Work instruction 1 —
Answer these questions about the personal post on moving to a new home and hoping to become parents:
(a) What was the main reason for the move?
(b) What was the middle bedroom converted into?
(c) In what month and year did the "mess" of the writer's life begin?
Work instruction 2 — Carry on the personal post about moving to a new home and hoping to become parents, starting after its last sentence.

I have decided to try and accomplish this task over the next several posts (read I really want to go to bed!)
In the Beginning –
The high cost of homes in our area, where we had lived for the past several years, was the main reason that we moved. The desire to be closer to my family, specifically my two nieces, affectionately known as the Genius and the Funny One, was a close second.
We moved into our 1950s style ranch, typical of this part of the city We were home. We quickly unpacked and settled in. We had three bedrooms: one for us, one for the dog, our beagle, and the middle room which we converted into an office. Deep down, we hoped that this room would become the nursery one day soon.
I was stuck in the middle of the mess that has been my life since February, 2003. My plan for parenthood felt infuriatingly stagnant some days, even when my husband, my unwavering partner in all of this, assured me that we were making progress towards our goal of parenthood. Yet, somehow I still felt firmly planted in the day-to-day muck of endless early morning doctor appointments and emotional outbursts which seem to happen at the most inopportune of times. There were also the good days when I feel so hopeful and excited about what our life will be like in its next phase. What kind of parents will we be?

Recorded information —
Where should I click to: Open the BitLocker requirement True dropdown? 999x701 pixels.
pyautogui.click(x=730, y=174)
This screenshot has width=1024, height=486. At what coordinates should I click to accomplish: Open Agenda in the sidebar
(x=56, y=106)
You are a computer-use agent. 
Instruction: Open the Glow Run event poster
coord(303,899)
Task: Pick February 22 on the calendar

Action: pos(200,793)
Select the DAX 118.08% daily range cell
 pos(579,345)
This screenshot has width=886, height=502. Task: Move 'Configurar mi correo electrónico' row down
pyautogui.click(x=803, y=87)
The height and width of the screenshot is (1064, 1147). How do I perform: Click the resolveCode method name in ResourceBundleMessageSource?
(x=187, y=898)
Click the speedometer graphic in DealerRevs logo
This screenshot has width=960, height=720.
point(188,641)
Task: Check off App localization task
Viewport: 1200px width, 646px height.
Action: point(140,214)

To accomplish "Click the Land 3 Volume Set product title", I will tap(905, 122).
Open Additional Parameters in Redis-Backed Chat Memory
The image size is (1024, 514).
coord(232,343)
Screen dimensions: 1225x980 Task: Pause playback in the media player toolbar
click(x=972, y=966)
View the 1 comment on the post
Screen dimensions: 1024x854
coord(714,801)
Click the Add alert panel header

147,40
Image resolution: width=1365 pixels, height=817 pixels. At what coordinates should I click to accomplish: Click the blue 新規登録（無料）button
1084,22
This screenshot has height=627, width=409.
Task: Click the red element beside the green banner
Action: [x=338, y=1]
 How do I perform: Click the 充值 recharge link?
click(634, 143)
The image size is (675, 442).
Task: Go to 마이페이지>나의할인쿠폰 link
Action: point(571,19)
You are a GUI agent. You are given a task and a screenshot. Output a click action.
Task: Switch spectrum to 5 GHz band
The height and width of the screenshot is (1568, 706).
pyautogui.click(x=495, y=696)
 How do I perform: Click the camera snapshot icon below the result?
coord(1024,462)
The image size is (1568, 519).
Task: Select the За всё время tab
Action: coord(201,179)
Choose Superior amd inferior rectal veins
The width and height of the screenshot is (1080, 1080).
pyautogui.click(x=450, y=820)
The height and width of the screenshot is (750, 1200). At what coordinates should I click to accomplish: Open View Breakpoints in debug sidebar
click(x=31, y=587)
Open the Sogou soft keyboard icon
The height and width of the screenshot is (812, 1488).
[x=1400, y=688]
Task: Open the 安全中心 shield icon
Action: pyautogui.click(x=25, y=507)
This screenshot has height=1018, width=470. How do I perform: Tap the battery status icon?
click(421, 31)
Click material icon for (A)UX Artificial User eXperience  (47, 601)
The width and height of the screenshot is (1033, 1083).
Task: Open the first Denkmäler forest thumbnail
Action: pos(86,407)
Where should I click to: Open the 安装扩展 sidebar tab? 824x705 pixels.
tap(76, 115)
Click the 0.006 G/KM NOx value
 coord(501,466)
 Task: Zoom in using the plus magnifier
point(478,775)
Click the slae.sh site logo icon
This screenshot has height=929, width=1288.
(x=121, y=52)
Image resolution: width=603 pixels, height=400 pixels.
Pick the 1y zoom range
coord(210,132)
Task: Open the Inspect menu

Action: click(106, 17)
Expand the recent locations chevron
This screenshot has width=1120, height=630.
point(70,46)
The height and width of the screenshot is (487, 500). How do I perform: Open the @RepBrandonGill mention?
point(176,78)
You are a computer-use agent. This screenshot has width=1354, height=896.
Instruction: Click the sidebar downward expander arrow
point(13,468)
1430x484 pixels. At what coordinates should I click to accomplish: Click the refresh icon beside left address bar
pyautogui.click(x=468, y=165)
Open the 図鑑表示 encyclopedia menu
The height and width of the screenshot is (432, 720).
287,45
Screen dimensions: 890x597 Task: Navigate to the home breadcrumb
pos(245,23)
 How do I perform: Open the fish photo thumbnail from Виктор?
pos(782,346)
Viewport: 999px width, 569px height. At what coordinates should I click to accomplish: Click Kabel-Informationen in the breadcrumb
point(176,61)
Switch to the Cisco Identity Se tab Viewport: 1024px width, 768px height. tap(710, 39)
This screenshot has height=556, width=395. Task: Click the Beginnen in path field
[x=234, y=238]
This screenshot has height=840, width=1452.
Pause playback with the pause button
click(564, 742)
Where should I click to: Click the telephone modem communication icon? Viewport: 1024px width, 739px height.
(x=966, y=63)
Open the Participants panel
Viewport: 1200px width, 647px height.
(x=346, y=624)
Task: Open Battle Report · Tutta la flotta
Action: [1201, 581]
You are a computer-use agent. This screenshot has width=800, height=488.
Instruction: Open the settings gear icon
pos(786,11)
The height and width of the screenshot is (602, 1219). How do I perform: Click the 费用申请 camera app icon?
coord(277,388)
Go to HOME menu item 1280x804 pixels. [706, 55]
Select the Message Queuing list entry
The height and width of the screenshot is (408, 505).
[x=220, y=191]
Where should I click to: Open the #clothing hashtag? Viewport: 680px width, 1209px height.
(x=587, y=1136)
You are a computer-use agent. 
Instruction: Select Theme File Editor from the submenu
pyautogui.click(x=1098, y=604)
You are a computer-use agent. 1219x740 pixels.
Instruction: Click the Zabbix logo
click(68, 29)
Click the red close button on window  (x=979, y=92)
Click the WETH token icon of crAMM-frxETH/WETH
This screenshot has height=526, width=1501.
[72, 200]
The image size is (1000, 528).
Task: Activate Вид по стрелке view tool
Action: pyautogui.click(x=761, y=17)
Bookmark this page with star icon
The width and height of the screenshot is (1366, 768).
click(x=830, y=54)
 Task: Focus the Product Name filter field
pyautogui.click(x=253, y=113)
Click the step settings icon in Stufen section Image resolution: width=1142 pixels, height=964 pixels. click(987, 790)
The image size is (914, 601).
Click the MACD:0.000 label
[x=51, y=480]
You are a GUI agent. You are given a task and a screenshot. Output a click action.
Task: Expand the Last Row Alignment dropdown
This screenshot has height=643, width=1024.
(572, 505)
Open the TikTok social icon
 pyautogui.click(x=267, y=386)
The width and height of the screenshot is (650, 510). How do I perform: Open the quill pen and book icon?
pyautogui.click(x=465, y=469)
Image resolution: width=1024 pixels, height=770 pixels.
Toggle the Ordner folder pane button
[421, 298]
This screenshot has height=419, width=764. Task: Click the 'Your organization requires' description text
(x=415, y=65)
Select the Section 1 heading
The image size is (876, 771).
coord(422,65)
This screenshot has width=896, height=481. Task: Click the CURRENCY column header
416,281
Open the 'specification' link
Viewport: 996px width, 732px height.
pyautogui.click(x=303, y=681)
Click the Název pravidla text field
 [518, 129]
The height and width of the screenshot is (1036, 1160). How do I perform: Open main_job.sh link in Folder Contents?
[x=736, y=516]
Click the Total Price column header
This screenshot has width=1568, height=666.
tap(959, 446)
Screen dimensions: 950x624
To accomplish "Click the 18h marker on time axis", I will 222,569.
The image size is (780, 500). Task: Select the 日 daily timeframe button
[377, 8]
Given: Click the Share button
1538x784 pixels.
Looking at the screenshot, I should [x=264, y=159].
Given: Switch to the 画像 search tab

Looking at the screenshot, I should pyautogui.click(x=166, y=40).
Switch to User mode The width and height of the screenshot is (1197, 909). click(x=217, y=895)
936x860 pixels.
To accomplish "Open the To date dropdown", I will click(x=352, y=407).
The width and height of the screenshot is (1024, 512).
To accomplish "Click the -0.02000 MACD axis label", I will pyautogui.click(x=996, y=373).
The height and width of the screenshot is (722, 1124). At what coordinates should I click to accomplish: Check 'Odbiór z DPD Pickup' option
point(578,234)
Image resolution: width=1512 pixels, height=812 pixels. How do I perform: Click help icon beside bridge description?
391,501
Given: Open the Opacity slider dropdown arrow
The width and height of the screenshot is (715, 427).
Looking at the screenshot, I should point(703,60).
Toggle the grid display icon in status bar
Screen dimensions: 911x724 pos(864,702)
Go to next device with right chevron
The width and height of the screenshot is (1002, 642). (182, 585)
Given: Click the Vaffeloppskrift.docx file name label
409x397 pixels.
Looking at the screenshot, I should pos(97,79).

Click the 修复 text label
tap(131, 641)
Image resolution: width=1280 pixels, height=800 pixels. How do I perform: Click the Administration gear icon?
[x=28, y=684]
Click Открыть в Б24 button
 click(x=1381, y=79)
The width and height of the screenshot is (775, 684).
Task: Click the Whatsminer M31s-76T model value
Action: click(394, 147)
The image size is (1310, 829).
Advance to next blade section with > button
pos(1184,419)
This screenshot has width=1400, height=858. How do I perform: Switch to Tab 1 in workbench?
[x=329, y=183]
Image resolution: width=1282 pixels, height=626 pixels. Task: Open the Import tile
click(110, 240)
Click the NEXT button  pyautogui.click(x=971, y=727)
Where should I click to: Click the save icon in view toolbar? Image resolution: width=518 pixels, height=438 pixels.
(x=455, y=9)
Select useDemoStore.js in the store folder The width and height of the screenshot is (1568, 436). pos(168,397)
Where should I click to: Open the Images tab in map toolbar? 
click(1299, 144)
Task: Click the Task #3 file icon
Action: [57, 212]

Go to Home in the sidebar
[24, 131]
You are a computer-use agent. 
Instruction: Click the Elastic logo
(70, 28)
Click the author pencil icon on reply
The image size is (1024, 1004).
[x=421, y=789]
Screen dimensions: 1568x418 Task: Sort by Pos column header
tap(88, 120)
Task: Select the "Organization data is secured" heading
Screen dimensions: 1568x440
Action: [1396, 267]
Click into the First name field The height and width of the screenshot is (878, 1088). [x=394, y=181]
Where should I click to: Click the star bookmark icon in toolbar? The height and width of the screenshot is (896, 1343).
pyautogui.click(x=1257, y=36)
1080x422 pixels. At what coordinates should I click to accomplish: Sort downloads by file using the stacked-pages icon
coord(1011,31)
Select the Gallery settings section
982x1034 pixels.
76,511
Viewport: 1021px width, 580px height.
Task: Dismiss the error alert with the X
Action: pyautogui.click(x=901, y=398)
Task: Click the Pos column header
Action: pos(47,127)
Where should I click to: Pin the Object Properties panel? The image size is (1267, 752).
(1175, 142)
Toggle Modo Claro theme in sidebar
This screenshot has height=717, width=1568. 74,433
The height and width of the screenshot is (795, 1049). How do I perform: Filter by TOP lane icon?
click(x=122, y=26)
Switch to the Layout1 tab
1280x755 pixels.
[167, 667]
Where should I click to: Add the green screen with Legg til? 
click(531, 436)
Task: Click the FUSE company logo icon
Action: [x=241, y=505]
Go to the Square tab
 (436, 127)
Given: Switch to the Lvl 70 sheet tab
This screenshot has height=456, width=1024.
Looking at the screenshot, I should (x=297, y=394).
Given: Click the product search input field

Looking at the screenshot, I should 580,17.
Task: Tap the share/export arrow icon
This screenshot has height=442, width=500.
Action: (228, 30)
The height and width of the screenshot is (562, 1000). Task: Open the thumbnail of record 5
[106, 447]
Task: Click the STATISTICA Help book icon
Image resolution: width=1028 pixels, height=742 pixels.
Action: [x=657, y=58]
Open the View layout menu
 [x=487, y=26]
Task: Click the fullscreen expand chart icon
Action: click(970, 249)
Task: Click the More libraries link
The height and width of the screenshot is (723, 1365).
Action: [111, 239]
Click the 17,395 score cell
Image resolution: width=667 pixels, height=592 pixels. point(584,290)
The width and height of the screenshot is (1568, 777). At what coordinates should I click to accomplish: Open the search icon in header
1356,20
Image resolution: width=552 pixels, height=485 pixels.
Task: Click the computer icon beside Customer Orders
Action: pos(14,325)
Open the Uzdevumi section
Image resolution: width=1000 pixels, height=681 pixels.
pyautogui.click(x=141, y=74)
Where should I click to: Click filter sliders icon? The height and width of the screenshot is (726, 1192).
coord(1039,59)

Exercise response 1 —
(a) The high cost of homes in the area where they had lived for the past several years.
(b) An office.
(c) February, 2003.

Exercise response 2 —
A story usually has a beginning, middle, and an end. Do the characters really know that? For them it is always the middle. A sentence without a period has no end, so it must always be in the middle. My story, started without a period. So even my beginning was a middle. Are you confused yet? I certainly was. I spent the better part of 2 ½ years confused. Confused about our reasons for wanting to become parents. Confused about why we continued to pursue treatments when we had no guarantee of success. Confused about how we would love an adopted child. Confused about how we could manage to function in a world where we have lost all sense of control. There were times when I was confused about simply being confused! Sometimes I joked about the moments and situations that have made up my infertility journey and then I realized that these things were happening to me. Sadly, at times I didn’t even recognize myself.
Often I wondered about the person I used to be before I viewed the world through this crazy filter called infertility.
1 comment June 1, 2008
1/2 Way Thoughts
Friday marked the half way point in my 6 1/2 week- long radiation treatment for breast cancer (DCIS).
An important milestone.
Things are going well with the treatment. The skin under my left arm is turning a bit brown/red and there is a small area that looks like rash. This rash is probably my fault. During the initial consultation with a nurse, you are told not to shave your armpits. Yet, 3 days into treatment I went and shaved. It is short-sleeve season after all. I remember thinking in the shower that my skin looked fine, it didn’t feel any different, so what would one more shave hurt?
The other side effect that I was told to expect is tiredness. I laughed then (in the office) and I laugh now, because if I could list the number of things in my life that make me tired these days I would be rich woman. One of the Waiting Room Ladies, I think it was the Lady who Cares for Her 90 Year Old Father, had warned me that the special radiation tiredness was the kind that you feel in your bones.
The scheduling of childcare has gone pretty well for the last few weeks with only 1 minor glitch – my husband getting into a car accident (he is fine) on his way home from work on the day he is scheduled to pick up the girls. For the record, he would have still picked them up, but I figured I could climb out of my sweatpants and off the couch just as easily. I am grateful that we live near family who are willing to help us out and watch our girls while I am at the hospital.
I have noticed the reappearance of peanut M&Ms in my daily diet.
*Not a symptom the nurse told me to expect, but I felt it in my bones and knew it was imminent.